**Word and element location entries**
++++++
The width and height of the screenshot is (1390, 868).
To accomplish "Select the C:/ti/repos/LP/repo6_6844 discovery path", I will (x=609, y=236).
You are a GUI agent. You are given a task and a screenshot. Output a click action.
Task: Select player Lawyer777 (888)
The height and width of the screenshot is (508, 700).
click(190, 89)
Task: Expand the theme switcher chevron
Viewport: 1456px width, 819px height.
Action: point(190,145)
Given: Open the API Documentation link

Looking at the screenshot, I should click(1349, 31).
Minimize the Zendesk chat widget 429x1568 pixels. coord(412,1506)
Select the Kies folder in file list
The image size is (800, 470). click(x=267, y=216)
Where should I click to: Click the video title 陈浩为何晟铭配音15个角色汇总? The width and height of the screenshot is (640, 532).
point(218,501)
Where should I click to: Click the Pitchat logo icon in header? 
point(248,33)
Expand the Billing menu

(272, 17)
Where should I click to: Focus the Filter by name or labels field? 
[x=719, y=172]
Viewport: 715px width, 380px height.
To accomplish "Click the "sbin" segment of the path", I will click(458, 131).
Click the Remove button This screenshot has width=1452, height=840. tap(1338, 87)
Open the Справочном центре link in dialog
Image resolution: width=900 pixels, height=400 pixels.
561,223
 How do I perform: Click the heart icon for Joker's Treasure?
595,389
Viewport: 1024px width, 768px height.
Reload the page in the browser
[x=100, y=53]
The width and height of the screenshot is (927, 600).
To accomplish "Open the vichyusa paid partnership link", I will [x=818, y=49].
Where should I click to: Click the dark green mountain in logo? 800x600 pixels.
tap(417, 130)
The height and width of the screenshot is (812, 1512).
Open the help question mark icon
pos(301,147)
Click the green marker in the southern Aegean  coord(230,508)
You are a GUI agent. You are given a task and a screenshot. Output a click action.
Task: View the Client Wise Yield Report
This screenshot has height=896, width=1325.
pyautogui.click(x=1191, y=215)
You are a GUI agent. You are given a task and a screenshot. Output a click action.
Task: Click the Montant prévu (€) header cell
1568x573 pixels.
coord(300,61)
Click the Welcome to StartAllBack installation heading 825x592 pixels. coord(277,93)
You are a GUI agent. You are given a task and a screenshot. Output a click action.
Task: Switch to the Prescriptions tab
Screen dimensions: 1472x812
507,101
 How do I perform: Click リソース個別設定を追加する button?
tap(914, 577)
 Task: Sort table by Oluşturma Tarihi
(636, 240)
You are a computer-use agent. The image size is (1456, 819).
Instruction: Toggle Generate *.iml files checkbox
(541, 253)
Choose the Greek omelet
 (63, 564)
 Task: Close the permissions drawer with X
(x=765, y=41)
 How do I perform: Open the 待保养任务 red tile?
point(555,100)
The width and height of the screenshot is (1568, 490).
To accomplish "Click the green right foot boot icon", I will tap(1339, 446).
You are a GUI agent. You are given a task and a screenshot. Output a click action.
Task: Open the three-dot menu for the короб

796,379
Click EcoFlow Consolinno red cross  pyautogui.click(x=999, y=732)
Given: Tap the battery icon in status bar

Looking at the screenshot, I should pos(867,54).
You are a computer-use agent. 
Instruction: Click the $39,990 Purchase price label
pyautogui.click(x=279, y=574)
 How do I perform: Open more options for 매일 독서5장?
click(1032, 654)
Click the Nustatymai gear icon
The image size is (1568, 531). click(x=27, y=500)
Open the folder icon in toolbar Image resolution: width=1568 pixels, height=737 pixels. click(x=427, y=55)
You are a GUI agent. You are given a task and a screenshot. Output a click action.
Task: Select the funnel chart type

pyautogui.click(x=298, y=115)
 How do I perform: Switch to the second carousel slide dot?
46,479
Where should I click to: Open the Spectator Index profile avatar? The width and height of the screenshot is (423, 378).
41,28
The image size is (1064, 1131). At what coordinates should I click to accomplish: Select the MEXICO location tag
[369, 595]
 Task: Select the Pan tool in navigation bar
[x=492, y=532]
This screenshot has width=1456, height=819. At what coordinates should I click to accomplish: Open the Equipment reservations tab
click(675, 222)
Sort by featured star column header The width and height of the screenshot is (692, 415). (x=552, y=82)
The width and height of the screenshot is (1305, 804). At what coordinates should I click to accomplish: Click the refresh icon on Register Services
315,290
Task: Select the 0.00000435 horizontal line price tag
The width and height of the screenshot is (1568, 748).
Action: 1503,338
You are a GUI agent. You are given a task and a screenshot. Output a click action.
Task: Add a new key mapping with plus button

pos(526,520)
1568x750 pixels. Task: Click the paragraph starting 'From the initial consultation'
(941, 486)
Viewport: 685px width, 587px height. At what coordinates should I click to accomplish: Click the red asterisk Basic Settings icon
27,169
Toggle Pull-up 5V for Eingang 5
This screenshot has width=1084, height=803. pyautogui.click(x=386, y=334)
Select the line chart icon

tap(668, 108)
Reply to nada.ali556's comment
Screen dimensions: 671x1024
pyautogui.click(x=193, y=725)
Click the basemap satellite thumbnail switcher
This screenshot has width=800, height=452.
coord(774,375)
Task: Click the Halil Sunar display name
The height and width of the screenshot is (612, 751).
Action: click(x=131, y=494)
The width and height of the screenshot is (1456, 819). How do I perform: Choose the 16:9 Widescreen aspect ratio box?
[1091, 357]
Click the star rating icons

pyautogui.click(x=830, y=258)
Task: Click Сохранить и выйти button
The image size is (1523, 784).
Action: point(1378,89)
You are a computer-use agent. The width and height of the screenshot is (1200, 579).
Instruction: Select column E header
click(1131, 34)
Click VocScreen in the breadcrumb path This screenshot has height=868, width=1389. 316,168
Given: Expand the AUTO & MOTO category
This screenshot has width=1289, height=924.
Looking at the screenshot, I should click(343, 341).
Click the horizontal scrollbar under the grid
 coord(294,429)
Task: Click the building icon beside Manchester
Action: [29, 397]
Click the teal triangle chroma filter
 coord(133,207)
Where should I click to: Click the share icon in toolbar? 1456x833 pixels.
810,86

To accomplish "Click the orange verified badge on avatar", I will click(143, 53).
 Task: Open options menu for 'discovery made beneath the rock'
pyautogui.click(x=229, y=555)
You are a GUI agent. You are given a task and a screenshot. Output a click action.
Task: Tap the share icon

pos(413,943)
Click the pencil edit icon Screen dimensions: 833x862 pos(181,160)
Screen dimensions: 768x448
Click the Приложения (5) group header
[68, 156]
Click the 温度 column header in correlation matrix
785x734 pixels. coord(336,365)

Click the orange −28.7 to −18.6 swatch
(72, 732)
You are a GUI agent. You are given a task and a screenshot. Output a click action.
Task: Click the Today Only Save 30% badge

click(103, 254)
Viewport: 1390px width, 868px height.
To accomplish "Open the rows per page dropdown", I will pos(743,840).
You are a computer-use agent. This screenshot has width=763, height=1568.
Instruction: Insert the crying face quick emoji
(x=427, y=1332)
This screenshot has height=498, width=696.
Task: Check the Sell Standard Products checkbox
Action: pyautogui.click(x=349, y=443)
++++++
Rewrite the lines of the entries above as a Markdown table with the columns n and Line, where n is the row number. Leave out blank lines.

| n | Line |
|---|---|
| 1 | The width and height of the screenshot is (1390, 868). |
| 2 | To accomplish "Select the C:/ti/repos/LP/repo6_6844 discovery path", I will (x=609, y=236). |
| 3 | You are a GUI agent. You are given a task and a screenshot. Output a click action. |
| 4 | Task: Select player Lawyer777 (888) |
| 5 | The height and width of the screenshot is (508, 700). |
| 6 | click(190, 89) |
| 7 | Task: Expand the theme switcher chevron |
| 8 | Viewport: 1456px width, 819px height. |
| 9 | Action: point(190,145) |
| 10 | Given: Open the API Documentation link |
| 11 | Looking at the screenshot, I should click(1349, 31). |
| 12 | Minimize the Zendesk chat widget 429x1568 pixels. coord(412,1506) |
| 13 | Select the Kies folder in file list |
| 14 | The image size is (800, 470). click(x=267, y=216) |
| 15 | Where should I click to: Click the video title 陈浩为何晟铭配音15个角色汇总? The width and height of the screenshot is (640, 532). |
| 16 | point(218,501) |
| 17 | Where should I click to: Click the Pitchat logo icon in header?  |
| 18 | point(248,33) |
| 19 | Expand the Billing menu |
| 20 | (272, 17) |
| 21 | Where should I click to: Focus the Filter by name or labels field?  |
| 22 | [x=719, y=172] |
| 23 | Viewport: 715px width, 380px height. |
| 24 | To accomplish "Click the "sbin" segment of the path", I will click(458, 131). |
| 25 | Click the Remove button This screenshot has width=1452, height=840. tap(1338, 87) |
| 26 | Open the Справочном центре link in dialog |
| 27 | Image resolution: width=900 pixels, height=400 pixels. |
| 28 | 561,223 |
| 29 |  How do I perform: Click the heart icon for Joker's Treasure? |
| 30 | 595,389 |
| 31 | Viewport: 1024px width, 768px height. |
| 32 | Reload the page in the browser |
| 33 | [x=100, y=53] |
| 34 | The width and height of the screenshot is (927, 600). |
| 35 | To accomplish "Open the vichyusa paid partnership link", I will [x=818, y=49]. |
| 36 | Where should I click to: Click the dark green mountain in logo? 800x600 pixels. |
| 37 | tap(417, 130) |
| 38 | The height and width of the screenshot is (812, 1512). |
| 39 | Open the help question mark icon |
| 40 | pos(301,147) |
| 41 | Click the green marker in the southern Aegean  coord(230,508) |
| 42 | You are a GUI agent. You are given a task and a screenshot. Output a click action. |
| 43 | Task: View the Client Wise Yield Report |
| 44 | This screenshot has height=896, width=1325. |
| 45 | pyautogui.click(x=1191, y=215) |
| 46 | You are a GUI agent. You are given a task and a screenshot. Output a click action. |
| 47 | Task: Click the Montant prévu (€) header cell |
| 48 | 1568x573 pixels. |
| 49 | coord(300,61) |
| 50 | Click the Welcome to StartAllBack installation heading 825x592 pixels. coord(277,93) |
| 51 | You are a GUI agent. You are given a task and a screenshot. Output a click action. |
| 52 | Task: Switch to the Prescriptions tab |
| 53 | Screen dimensions: 1472x812 |
| 54 | 507,101 |
| 55 |  How do I perform: Click リソース個別設定を追加する button? |
| 56 | tap(914, 577) |
| 57 |  Task: Sort table by Oluşturma Tarihi |
| 58 | (636, 240) |
| 59 | You are a computer-use agent. The image size is (1456, 819). |
| 60 | Instruction: Toggle Generate *.iml files checkbox |
| 61 | (541, 253) |
| 62 | Choose the Greek omelet |
| 63 |  (63, 564) |
| 64 |  Task: Close the permissions drawer with X |
| 65 | (x=765, y=41) |
| 66 |  How do I perform: Open the 待保养任务 red tile? |
| 67 | point(555,100) |
| 68 | The width and height of the screenshot is (1568, 490). |
| 69 | To accomplish "Click the green right foot boot icon", I will tap(1339, 446). |
| 70 | You are a GUI agent. You are given a task and a screenshot. Output a click action. |
| 71 | Task: Open the three-dot menu for the короб |
| 72 | 796,379 |
| 73 | Click EcoFlow Consolinno red cross  pyautogui.click(x=999, y=732) |
| 74 | Given: Tap the battery icon in status bar |
| 75 | Looking at the screenshot, I should pos(867,54). |
| 76 | You are a computer-use agent.  |
| 77 | Instruction: Click the $39,990 Purchase price label |
| 78 | pyautogui.click(x=279, y=574) |
| 79 |  How do I perform: Open more options for 매일 독서5장? |
| 80 | click(1032, 654) |
| 81 | Click the Nustatymai gear icon |
| 82 | The image size is (1568, 531). click(x=27, y=500) |
| 83 | Open the folder icon in toolbar Image resolution: width=1568 pixels, height=737 pixels. click(x=427, y=55) |
| 84 | You are a GUI agent. You are given a task and a screenshot. Output a click action. |
| 85 | Task: Select the funnel chart type |
| 86 | pyautogui.click(x=298, y=115) |
| 87 |  How do I perform: Switch to the second carousel slide dot? |
| 88 | 46,479 |
| 89 | Where should I click to: Open the Spectator Index profile avatar? The width and height of the screenshot is (423, 378). |
| 90 | 41,28 |
| 91 | The image size is (1064, 1131). At what coordinates should I click to accomplish: Select the MEXICO location tag |
| 92 | [369, 595] |
| 93 |  Task: Select the Pan tool in navigation bar |
| 94 | [x=492, y=532] |
| 95 | This screenshot has width=1456, height=819. At what coordinates should I click to accomplish: Open the Equipment reservations tab |
| 96 | click(675, 222) |
| 97 | Sort by featured star column header The width and height of the screenshot is (692, 415). (x=552, y=82) |
| 98 | The width and height of the screenshot is (1305, 804). At what coordinates should I click to accomplish: Click the refresh icon on Register Services |
| 99 | 315,290 |
| 100 | Task: Select the 0.00000435 horizontal line price tag |
| 101 | The width and height of the screenshot is (1568, 748). |
| 102 | Action: 1503,338 |
| 103 | You are a GUI agent. You are given a task and a screenshot. Output a click action. |
| 104 | Task: Add a new key mapping with plus button |
| 105 | pos(526,520) |
| 106 | 1568x750 pixels. Task: Click the paragraph starting 'From the initial consultation' |
| 107 | (941, 486) |
| 108 | Viewport: 685px width, 587px height. At what coordinates should I click to accomplish: Click the red asterisk Basic Settings icon |
| 109 | 27,169 |
| 110 | Toggle Pull-up 5V for Eingang 5 |
| 111 | This screenshot has width=1084, height=803. pyautogui.click(x=386, y=334) |
| 112 | Select the line chart icon |
| 113 | tap(668, 108) |
| 114 | Reply to nada.ali556's comment |
| 115 | Screen dimensions: 671x1024 |
| 116 | pyautogui.click(x=193, y=725) |
| 117 | Click the basemap satellite thumbnail switcher |
| 118 | This screenshot has width=800, height=452. |
| 119 | coord(774,375) |
| 120 | Task: Click the Halil Sunar display name |
| 121 | The height and width of the screenshot is (612, 751). |
| 122 | Action: click(x=131, y=494) |
| 123 | The width and height of the screenshot is (1456, 819). How do I perform: Choose the 16:9 Widescreen aspect ratio box? |
| 124 | [1091, 357] |
| 125 | Click the star rating icons |
| 126 | pyautogui.click(x=830, y=258) |
| 127 | Task: Click Сохранить и выйти button |
| 128 | The image size is (1523, 784). |
| 129 | Action: point(1378,89) |
| 130 | You are a computer-use agent. The width and height of the screenshot is (1200, 579). |
| 131 | Instruction: Select column E header |
| 132 | click(1131, 34) |
| 133 | Click VocScreen in the breadcrumb path This screenshot has height=868, width=1389. 316,168 |
| 134 | Given: Expand the AUTO & MOTO category |
| 135 | This screenshot has width=1289, height=924. |
| 136 | Looking at the screenshot, I should click(343, 341). |
| 137 | Click the horizontal scrollbar under the grid |
| 138 |  coord(294,429) |
| 139 | Task: Click the building icon beside Manchester |
| 140 | Action: [29, 397] |
| 141 | Click the teal triangle chroma filter |
| 142 |  coord(133,207) |
| 143 | Where should I click to: Click the share icon in toolbar? 1456x833 pixels. |
| 144 | 810,86 |
| 145 | To accomplish "Click the orange verified badge on avatar", I will click(143, 53). |
| 146 |  Task: Open options menu for 'discovery made beneath the rock' |
| 147 | pyautogui.click(x=229, y=555) |
| 148 | You are a GUI agent. You are given a task and a screenshot. Output a click action. |
| 149 | Task: Tap the share icon |
| 150 | pos(413,943) |
| 151 | Click the pencil edit icon Screen dimensions: 833x862 pos(181,160) |
| 152 | Screen dimensions: 768x448 |
| 153 | Click the Приложения (5) group header |
| 154 | [68, 156] |
| 155 | Click the 温度 column header in correlation matrix |
| 156 | 785x734 pixels. coord(336,365) |
| 157 | Click the orange −28.7 to −18.6 swatch |
| 158 | (72, 732) |
| 159 | You are a GUI agent. You are given a task and a screenshot. Output a click action. |
| 160 | Task: Click the Today Only Save 30% badge |
| 161 | click(103, 254) |
| 162 | Viewport: 1390px width, 868px height. |
| 163 | To accomplish "Open the rows per page dropdown", I will pos(743,840). |
| 164 | You are a computer-use agent. This screenshot has width=763, height=1568. |
| 165 | Instruction: Insert the crying face quick emoji |
| 166 | (x=427, y=1332) |
| 167 | This screenshot has height=498, width=696. |
| 168 | Task: Check the Sell Standard Products checkbox |
| 169 | Action: pyautogui.click(x=349, y=443) |